Submitted by Assigned_Reviewer_5
Q1: Comments to author(s). First provide a summary of the paper, and then address the following criteria: Quality, clarity, originality and significance. (For detailed reviewing guidelines, see http://nips.cc/PaperInformation/ReviewerInstructions)
Comments: The paper is well written and it appears like a novel result, perhaps less so to someone who is an expert in streaming algorithms. The theory and Theorem 4 in particular appear to be correct. Q2: Please summarize your review in 12 sentences
Summary: This paper deals with lowrank "k" approximation of a matrix when its rows are presented in a streaming fashion. Recently (SODA 2014), an algorithm was proposed for this task which uses O(dk/epsilon) words of space.
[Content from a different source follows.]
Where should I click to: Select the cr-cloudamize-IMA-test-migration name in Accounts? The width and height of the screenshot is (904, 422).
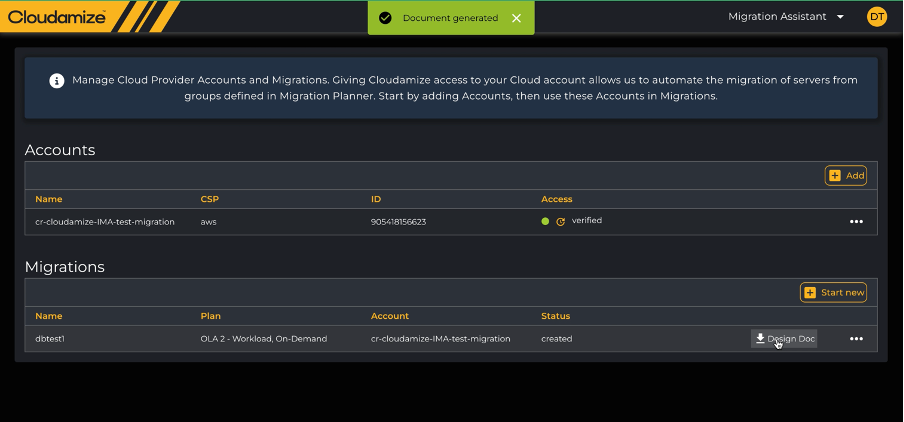(105, 222)
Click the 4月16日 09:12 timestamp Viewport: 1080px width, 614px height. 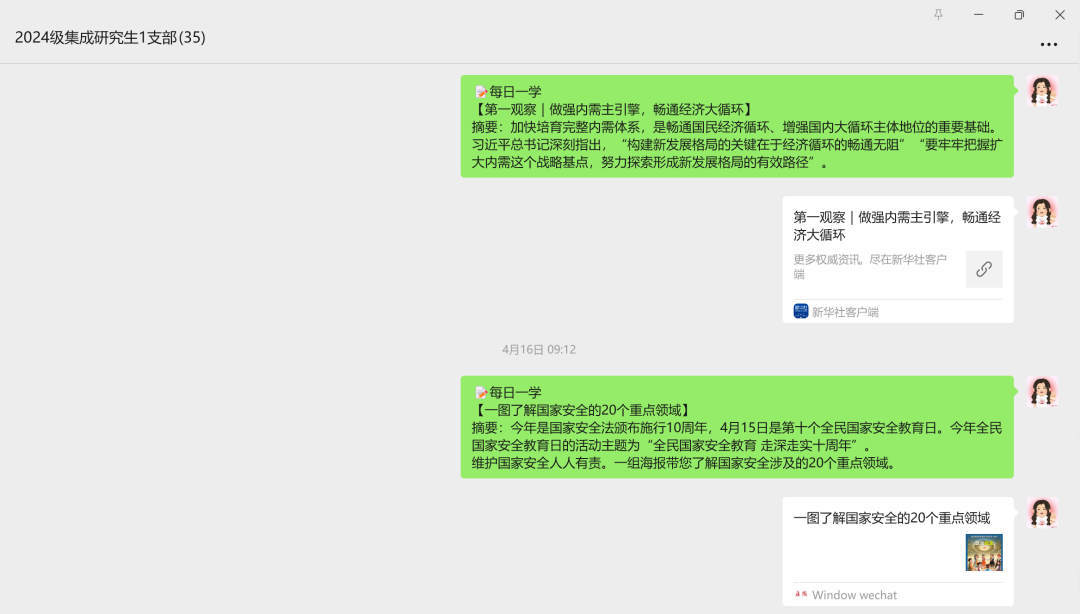tap(539, 350)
It was an open question if that bound is tight. This paper shows a \Omega(dk/epsilon) lower bound which establishes that the bound is optimal and that it needs \Theta(dk/epsilon) words of space. Submitted by Assigned_Reviewer_30
Q1: Comments to author(s). First provide a summary of the paper, and then address the following criteria: Quality, clarity, originality and significance. (For detailed reviewing guidelines, see http://nips.cc/PaperInformation/ReviewerInstructions)
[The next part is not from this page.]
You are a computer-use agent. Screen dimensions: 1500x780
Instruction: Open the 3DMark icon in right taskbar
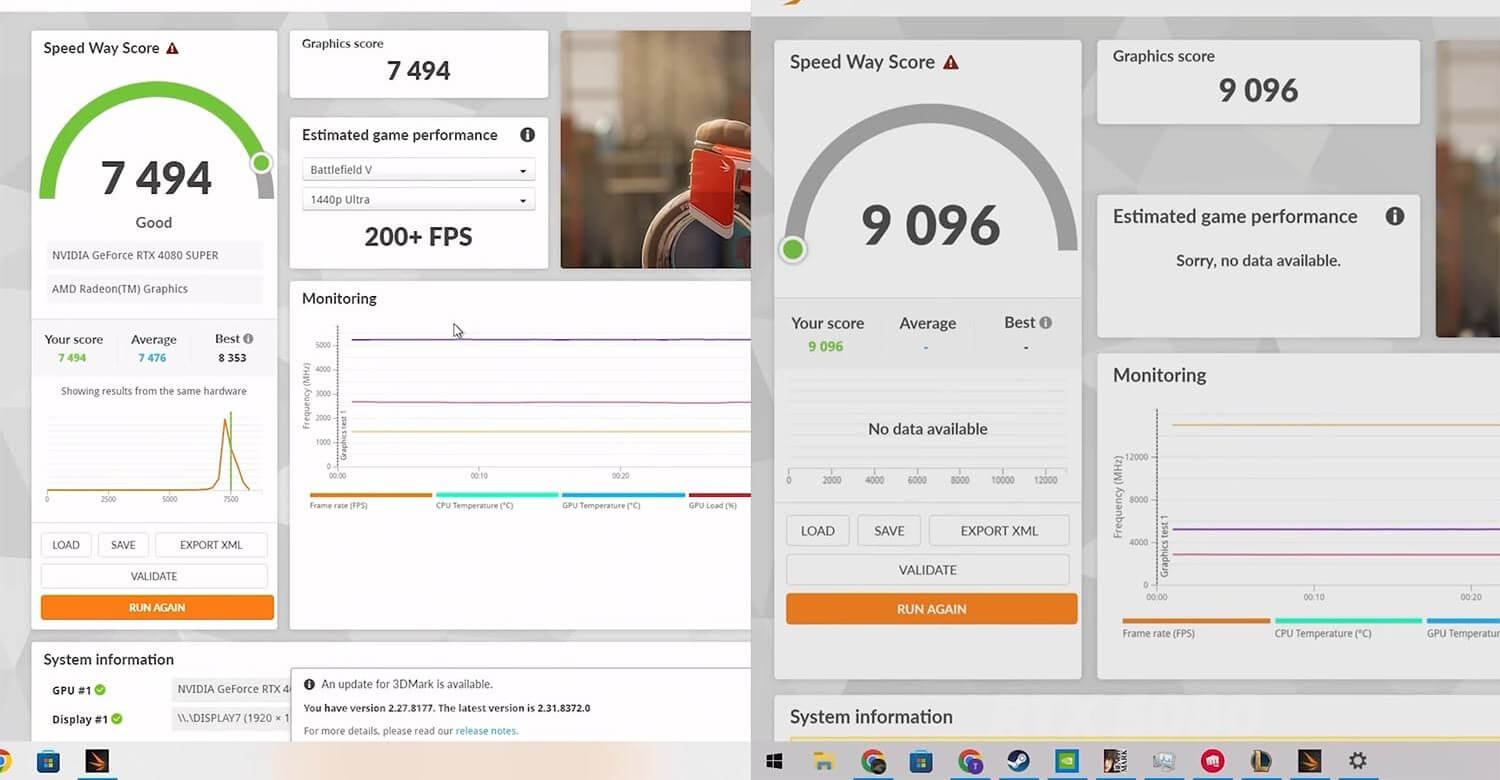coord(1308,762)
This paper investigates the lower bound of the space complexity for a specific streaming algorithm. In this streaming algorithm, the goal is to find a matrix R such that the matrix A can be approximated by A*R^\dag*R, where R^\dag is the pseudoinverse of the matrix R. Also in the streaming model the rows of the matrix A are presented at a time in an arbitrary order. The problem investigated in this paper is interesting. This paper gives a lower bound of space needed to compute the matrix R. Compared with existing work, the improvement of the space lower bound is impressive. Since the main result of this paper is the improved lower bound, it is a very theoretical paper. It is not very easy for me to follow the whole paper. Many proofs in this paper are provided in the supplementary file. I went through this paper but did not check all details of this paper. But the proof of this paper sounds good to me. In terms of quality and significance, I think this paper is above the borderline of NIPS. My only concern is that many proofs are provided in the supplementary file, which makes reading this paper not easy. The readability can be further improved. Minor comment: the proof of Lemma 6 can be revised. For example, "expanding the square" can be removed from the long equation.
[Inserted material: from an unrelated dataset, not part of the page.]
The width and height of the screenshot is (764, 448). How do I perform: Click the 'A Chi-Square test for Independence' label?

Q2: Please summarize your review in 12 sentences
It is a good theoretical paper which improves the lower bound of the space complexity for the lowrank approximation problem in the streaming scenario. Readability can be further improved as many proofs are in the supplementary file. Submitted by Assigned_Reviewer_44
Q1: Comments to author(s). First provide a summary of the paper, and then address the following criteria: Quality, clarity, originality and significance. (For detailed reviewing guidelines, see http://nips.cc/PaperInformation/ReviewerInstructions)
The concern is to compute a krank approximation of a $n\times d$ matrix A when its rows are presented in a streaming fashion, one at a time.
Specifically, the algorithm of Ghashami and Phillips (SODA, 2014) is shown optimal (up to word size) with a space lower bound of $\Omega(dk/e)$.
Theoretical results are presented as a reduction to the wellknown Index problem in communication complexity. The exposition that follows is well written and technically sound. Once the problem is formulated in the authors' framework, the mathematical machinery to proof the statements is standard.
My major concern with the paper is the significance of the contributed results, specially when comparing with the already available in the aforementioned SODA paper. Q2: Please summarize your review in 12 sentences
In this paper, the O(dk/e) space requirement for the streaming lowrank matrix approximation algorithm of Ghashami and Phillips is shown tight. The paper is well written and seems technically sound. Q1:Author rebuttal: Please respond to any concerns raised in the reviews. There are no constraints on how you want to argue your case, except for the fact that your text should be limited to a maximum of 6000 characters. Note however, that reviewers and area chairs are busy and may not read long vague rebuttals. It is in your own interest to be concise and to the point. We would like to thank the reviewers for their feedback!
Regarding the first review, we can make some derivations in Lemma 6 and elsewhere more readable.
Regarding the second review, we're not sure how to compare this paper to the result in the SODA paper, as that paper has only the algorithm. We'd like to view this paper and the SODA paper as complementary, this one showing the algorithm presented in the SODA paper is optimal by presenting a matching lower bound.
Regarding the third review, we looked at known streaming lower bounds [5], which don't seem to apply because there is much less information in the output in the problem here than in the output in the problems in [5]. As observed in [10], the problem considered here may be more natural, where we just want an approximation to the top k principal components rather than an entire factorization of A in the stream. We have outlined the technical challenges faced by the low information output in our problem in the last several paragraphs of the introduction, but can expand upon them for further clarity.